◆ **GIVEN PASSAGE**:

--------------------------------

The idea of decentralized structure has gained steam recently through the rise of decentralized autonomous organizations, or DAOs, which seek to apply self-governing principles to a variety of entities. The concept found its way into the public eye late last year when one such effort, ConstitutionDAO, issued tokens as members collectively sought to buy an original copy of the U.S. Constitution. (The group was ultimately outbid.)
“You could argue Visa was the first DAO, or the first chaord,” due to its model of distributed governance, Visa’s Sheffield said.
Numerous crypto stakeholders have noted that Hock’s thoughts on chaordic organization offer lessons for how to take crypto efforts further.
“Dee has articulated better than anyone that it doesn’t make sense to have an obsession with decentralization just [as] the end goal,” Sheffield commented. “If something’s entirely decentralized end to end, it’s hard to have an effective product. Having the balances in between — that’s where the crypto industry is going.”
Arnaud Schenk, who previously worked for a company called Aztec that offered a scaling solution for ethereum, said he admired the way Hock addressed issues that came up in the Visa network. Schenk was inspired by one story of Hock’s efforts to support a project that wasn’t necessarily in the interest of any one bank but that would greatly benefit the Visa system. To get the project over the line, Hock called hundreds of banks over the course of one weekend.
“He picked up the phone and did that, which is a good example of what some parts of crypto are resistant to do,” he told MarketWatch. “The big learning from Dee is you can be this really ideological person and value decentralization and trustlessness, but you as the founders have to take it upon yourself to … get your hands dirty.”
“Direct agency feels icky to some people in the community,” he added.
That crypto fans would find inspiration in the story of a credit-card company’s founding may be surprising to some, but that likely reflects the way people misunderstand what Visa and its peers do, according to Lightspark’s Marcus.

--------------------------------

◆ **INPUT DATA**:

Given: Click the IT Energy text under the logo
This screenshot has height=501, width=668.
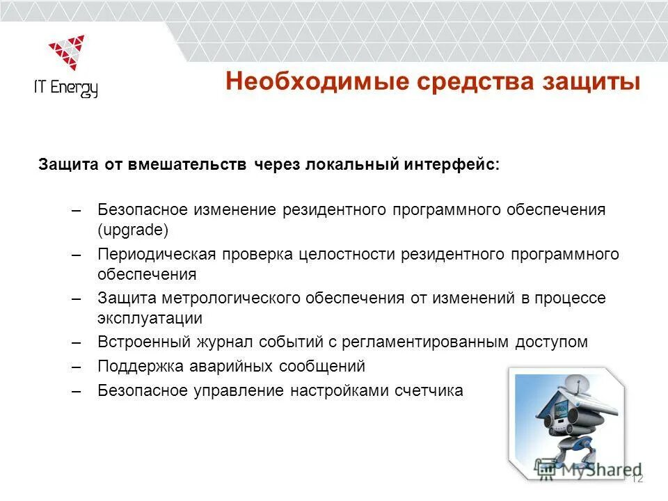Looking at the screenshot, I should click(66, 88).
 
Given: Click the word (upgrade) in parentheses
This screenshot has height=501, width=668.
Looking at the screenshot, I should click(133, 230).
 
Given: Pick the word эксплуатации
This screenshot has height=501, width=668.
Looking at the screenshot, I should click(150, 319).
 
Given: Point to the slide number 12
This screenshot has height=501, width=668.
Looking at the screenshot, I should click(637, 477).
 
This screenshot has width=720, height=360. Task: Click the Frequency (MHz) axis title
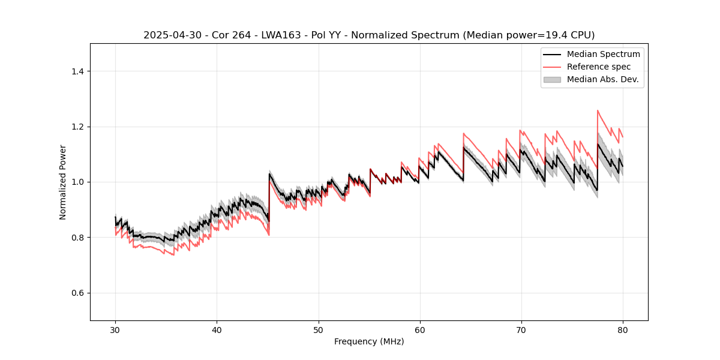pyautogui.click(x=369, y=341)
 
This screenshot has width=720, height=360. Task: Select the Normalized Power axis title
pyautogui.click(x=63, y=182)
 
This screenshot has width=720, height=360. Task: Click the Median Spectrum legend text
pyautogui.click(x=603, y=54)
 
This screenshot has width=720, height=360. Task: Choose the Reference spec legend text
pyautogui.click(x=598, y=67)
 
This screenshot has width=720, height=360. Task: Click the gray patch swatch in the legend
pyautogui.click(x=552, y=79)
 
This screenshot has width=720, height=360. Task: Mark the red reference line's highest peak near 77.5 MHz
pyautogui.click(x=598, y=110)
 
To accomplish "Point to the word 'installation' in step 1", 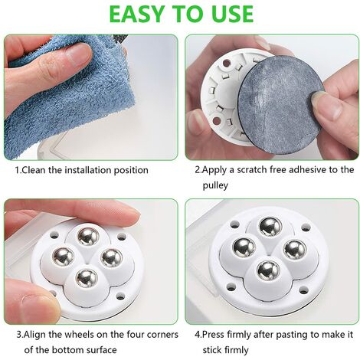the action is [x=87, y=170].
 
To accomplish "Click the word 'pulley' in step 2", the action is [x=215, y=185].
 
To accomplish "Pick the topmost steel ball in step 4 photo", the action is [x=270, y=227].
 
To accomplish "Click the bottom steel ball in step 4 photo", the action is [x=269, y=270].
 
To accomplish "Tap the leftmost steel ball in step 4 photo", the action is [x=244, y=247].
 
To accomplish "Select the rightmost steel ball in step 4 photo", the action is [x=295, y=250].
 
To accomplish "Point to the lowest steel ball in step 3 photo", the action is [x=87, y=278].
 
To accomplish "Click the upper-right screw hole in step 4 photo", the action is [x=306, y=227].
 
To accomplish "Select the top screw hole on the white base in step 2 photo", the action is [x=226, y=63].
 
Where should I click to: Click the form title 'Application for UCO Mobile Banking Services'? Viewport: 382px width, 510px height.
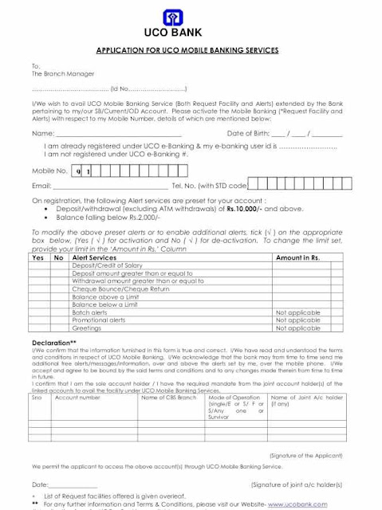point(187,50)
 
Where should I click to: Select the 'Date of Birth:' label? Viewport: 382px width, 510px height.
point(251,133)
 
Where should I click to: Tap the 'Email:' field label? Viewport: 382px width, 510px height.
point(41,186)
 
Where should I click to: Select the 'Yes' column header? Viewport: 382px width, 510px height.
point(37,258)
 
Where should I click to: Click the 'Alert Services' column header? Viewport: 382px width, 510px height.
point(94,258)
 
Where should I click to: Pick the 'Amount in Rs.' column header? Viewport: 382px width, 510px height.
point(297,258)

--------------------------------

◆ **TASK TO COMPLETE**: Continue the passage above on Dee Hock, Visa and decentralization in crypto, starting after its final sentence.

◆ **RESPONSE TO THIS EXERCISE**:
“Consumers think they have a relationship with Visa because they have a Visa-branded card in their wallet,” but really, Visa is “just a platform connecting banks to clear transactions,” he said. “For people who understand that, it’s a very interesting position to be in, to build a network that enables money to move in an efficient way.”
Admittedly, there’s some debate about how Hock’s vision applies to Visa today, now that the company is publicly traded and no longer a bank-owned cooperative.
Xapo’s Casares said that Hock “was in some ways a little cynical about what happened to Visa and the financial system in general,” which he thinks is part of the reason Hock became an adviser to a crypto company.
But Visa’s Sheffield said that he and his team continue to be motivated by Hock’s “incredibly ambitious vision of electronic value exchange” as they work on crypto projects. Visa engages with crypto in a variety of ways, including through cards issued by digital wallets that let people convert their crypto holdings into fiat currency for real-world spending, as well as through settlement efforts involving USD Coin
“Being able to have a founding vision from the ’60s that’s still relevant today is a major motivating factor that resonates with the team today and drives the excitement of what Visa crypto can be in the ecosystem,” Sheffield said.
Though Hock died in July, his name could continue to be linked to successes in crypto if efforts take off in the coming years.
“Crypto either works or it doesn’t, but people may look back and say Dee Hock was visionary and figured it out,” Turek said. “When you’re sitting in a place of innovation, it’s hard to see.”